■ How to complete this task:
Only the lines with the string "computer" are needed; return each of them from the entries below.
━━━━━ Records to use
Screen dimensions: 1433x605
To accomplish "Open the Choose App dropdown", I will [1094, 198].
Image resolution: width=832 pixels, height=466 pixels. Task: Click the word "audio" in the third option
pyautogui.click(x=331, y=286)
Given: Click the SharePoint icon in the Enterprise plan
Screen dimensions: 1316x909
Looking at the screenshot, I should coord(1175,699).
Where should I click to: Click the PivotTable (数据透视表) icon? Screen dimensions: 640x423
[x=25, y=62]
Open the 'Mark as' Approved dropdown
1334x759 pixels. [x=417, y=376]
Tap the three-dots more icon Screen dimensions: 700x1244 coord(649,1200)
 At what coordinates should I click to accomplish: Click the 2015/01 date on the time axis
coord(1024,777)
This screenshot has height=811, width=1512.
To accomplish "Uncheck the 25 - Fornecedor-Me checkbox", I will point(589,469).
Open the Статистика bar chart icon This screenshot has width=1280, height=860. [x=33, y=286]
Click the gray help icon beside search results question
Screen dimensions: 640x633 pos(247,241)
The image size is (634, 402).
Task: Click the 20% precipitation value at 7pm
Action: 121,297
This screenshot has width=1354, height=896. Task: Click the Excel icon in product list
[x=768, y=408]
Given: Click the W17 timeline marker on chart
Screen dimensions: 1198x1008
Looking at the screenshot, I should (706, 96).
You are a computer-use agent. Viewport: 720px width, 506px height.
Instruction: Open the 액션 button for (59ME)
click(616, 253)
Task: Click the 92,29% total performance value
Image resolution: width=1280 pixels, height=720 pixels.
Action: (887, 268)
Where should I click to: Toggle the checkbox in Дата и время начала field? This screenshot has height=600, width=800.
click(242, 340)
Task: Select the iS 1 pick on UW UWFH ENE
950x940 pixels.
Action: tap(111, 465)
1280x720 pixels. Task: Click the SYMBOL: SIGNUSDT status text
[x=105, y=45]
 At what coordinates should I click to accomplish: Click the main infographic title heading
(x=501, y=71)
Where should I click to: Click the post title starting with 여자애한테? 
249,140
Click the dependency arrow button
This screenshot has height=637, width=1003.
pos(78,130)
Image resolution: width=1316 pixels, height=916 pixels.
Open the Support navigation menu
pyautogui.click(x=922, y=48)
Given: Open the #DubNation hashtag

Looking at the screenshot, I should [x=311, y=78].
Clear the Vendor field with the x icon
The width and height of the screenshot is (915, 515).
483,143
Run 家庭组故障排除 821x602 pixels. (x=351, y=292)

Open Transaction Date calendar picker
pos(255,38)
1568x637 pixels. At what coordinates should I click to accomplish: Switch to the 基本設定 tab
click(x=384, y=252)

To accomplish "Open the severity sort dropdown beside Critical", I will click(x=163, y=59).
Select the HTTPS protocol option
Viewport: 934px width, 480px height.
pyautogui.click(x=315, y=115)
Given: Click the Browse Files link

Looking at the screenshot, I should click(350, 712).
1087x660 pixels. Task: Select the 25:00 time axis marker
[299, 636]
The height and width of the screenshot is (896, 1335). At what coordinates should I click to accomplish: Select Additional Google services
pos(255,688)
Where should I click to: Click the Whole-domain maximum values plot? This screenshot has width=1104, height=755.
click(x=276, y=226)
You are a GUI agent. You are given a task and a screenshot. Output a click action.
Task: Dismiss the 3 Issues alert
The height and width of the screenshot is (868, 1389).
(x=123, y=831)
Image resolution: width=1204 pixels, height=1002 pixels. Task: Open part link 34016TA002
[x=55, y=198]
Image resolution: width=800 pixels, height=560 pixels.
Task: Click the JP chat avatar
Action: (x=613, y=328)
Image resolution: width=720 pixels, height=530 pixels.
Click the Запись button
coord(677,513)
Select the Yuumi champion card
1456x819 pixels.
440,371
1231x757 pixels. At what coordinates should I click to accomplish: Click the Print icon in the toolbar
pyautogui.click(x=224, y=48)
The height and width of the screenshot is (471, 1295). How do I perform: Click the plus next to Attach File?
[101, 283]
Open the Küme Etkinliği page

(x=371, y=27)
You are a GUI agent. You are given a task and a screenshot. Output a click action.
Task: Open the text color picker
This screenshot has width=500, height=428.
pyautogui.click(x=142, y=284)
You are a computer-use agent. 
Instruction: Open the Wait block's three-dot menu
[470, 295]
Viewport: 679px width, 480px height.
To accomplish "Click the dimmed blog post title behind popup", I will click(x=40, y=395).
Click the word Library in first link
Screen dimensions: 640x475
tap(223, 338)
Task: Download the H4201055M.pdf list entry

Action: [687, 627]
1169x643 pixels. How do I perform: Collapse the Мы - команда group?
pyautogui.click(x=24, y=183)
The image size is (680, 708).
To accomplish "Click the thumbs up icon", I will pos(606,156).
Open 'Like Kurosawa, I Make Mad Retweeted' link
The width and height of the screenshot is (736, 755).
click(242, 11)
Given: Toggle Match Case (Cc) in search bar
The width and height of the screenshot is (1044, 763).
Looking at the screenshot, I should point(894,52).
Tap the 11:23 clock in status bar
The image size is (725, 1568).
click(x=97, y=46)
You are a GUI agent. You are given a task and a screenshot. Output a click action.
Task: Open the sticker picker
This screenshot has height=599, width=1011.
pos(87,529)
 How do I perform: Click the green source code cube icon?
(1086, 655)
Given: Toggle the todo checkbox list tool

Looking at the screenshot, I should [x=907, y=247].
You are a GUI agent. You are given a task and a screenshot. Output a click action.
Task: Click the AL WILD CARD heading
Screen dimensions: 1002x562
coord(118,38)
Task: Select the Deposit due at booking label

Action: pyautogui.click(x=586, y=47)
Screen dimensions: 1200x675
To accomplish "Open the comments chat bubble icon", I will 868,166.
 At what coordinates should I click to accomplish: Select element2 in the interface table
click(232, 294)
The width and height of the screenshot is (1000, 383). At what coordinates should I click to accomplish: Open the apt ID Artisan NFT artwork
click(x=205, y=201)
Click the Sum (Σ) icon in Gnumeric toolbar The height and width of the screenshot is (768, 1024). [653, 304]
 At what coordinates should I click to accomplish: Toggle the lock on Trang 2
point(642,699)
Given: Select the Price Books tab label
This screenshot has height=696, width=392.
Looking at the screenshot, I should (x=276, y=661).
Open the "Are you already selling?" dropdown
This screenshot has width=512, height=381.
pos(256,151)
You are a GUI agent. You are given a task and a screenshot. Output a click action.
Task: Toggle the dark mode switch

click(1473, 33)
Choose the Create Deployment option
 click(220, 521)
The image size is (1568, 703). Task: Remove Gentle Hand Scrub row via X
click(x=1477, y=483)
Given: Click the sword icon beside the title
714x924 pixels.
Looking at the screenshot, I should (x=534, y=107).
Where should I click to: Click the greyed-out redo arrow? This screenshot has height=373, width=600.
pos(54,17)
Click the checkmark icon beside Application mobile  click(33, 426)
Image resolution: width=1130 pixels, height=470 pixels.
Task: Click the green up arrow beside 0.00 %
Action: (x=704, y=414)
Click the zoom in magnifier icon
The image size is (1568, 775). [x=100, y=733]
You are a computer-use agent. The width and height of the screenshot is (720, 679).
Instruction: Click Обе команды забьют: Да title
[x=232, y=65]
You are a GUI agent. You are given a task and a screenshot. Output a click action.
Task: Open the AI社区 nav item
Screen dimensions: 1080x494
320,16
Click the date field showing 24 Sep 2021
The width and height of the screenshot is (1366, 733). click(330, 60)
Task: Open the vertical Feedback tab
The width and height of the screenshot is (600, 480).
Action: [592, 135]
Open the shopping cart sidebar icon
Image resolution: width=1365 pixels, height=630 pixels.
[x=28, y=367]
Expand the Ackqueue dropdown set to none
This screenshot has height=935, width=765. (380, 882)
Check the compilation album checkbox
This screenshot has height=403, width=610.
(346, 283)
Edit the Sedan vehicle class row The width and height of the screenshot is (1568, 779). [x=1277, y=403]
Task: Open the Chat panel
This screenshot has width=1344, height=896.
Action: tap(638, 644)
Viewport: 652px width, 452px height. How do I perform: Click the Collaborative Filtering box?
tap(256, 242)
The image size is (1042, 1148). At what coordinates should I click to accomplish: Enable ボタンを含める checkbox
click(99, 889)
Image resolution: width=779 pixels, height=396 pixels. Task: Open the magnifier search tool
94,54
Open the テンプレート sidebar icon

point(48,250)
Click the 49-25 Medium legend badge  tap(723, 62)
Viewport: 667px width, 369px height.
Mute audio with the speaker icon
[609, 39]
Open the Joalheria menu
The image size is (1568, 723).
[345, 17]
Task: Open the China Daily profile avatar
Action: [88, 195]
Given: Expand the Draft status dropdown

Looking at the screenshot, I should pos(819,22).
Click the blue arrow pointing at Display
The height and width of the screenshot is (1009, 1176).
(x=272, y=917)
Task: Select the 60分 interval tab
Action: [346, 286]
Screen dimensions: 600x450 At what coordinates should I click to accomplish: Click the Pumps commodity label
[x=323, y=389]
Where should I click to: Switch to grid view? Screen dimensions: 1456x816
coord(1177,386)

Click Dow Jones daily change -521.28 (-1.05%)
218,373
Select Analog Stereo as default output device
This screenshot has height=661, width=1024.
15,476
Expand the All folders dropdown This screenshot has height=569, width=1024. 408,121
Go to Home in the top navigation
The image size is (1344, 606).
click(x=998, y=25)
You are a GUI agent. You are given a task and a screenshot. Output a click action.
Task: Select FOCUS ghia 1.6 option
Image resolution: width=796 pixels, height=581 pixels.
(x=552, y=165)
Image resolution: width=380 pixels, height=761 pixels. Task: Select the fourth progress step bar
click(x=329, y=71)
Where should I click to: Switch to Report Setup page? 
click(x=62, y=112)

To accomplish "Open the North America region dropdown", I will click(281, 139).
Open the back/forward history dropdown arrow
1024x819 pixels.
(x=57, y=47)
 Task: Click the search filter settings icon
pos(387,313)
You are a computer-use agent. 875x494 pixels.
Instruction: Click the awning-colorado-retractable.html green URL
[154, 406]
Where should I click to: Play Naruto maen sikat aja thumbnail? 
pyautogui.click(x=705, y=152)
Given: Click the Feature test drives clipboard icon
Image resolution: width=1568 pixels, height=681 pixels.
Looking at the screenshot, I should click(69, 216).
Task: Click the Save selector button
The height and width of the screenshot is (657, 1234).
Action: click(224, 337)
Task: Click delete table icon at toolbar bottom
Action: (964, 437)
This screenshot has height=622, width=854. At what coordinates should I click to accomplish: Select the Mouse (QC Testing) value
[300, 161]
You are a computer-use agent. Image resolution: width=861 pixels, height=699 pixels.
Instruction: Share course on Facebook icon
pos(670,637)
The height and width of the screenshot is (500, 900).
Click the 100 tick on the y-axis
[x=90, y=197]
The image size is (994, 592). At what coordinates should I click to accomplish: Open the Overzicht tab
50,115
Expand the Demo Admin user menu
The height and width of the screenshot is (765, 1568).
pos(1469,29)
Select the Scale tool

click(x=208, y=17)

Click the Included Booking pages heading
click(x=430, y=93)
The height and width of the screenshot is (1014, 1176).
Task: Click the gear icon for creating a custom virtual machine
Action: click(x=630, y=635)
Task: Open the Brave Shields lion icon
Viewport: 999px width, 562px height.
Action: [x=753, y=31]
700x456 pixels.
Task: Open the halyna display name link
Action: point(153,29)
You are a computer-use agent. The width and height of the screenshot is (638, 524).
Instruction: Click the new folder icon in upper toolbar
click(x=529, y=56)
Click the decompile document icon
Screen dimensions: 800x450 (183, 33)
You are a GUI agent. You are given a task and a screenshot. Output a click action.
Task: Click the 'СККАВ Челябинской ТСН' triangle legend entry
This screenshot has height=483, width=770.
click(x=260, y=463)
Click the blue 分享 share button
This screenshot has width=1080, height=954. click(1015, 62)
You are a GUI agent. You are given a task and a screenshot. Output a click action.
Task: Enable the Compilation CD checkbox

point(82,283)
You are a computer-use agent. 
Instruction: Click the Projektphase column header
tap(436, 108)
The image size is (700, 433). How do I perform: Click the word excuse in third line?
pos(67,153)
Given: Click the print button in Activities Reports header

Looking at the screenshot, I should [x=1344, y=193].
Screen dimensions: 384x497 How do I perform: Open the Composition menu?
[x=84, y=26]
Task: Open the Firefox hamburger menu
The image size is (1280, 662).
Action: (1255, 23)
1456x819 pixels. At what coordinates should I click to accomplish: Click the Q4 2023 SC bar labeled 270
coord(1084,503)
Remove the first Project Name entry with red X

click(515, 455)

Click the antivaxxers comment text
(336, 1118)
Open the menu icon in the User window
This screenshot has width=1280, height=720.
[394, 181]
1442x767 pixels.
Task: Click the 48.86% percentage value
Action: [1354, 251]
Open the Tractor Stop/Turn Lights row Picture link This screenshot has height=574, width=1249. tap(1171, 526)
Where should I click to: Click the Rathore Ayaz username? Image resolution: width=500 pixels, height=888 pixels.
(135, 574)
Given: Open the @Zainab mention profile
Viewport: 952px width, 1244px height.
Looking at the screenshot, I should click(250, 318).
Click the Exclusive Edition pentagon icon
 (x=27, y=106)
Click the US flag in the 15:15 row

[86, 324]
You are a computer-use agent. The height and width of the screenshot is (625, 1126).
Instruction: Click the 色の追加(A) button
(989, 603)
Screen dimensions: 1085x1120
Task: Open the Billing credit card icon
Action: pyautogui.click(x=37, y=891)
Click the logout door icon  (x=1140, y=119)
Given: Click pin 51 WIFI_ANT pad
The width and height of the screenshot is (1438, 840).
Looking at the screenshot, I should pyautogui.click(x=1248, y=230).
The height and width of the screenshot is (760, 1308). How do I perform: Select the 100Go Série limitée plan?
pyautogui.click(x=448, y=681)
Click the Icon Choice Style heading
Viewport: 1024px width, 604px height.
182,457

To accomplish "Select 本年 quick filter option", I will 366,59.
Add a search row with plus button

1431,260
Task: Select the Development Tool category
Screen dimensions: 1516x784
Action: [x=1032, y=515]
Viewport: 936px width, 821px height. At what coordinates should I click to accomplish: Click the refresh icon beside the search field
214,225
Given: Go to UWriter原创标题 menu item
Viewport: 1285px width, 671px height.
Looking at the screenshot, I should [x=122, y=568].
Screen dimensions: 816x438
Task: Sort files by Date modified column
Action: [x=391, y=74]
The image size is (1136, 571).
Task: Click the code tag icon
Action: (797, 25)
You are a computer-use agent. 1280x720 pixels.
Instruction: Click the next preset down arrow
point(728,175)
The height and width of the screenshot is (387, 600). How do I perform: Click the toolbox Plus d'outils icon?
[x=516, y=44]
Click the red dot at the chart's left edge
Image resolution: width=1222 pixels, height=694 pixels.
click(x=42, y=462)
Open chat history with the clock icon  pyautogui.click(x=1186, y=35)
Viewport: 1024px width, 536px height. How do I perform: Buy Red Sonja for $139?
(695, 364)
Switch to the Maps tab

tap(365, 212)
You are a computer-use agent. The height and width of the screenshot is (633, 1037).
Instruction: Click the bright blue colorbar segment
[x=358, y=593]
━━━━━━━━━━
■ Written reply:
You are a computer-use agent. Viewport: 720px width, 506px height.
You are a computer-use agent. 
You are a computer-use agent. The width and height of the screenshot is (720, 679).
You are a computer-use agent. 875x494 pixels.
You are a computer-use agent. Image resolution: width=861 pixels, height=699 pixels.
You are a computer-use agent. The width and height of the screenshot is (638, 524).
You are a computer-use agent. 
You are a computer-use agent. The height and width of the screenshot is (625, 1126).
You are a computer-use agent. 1280x720 pixels.
You are a computer-use agent. The height and width of the screenshot is (633, 1037).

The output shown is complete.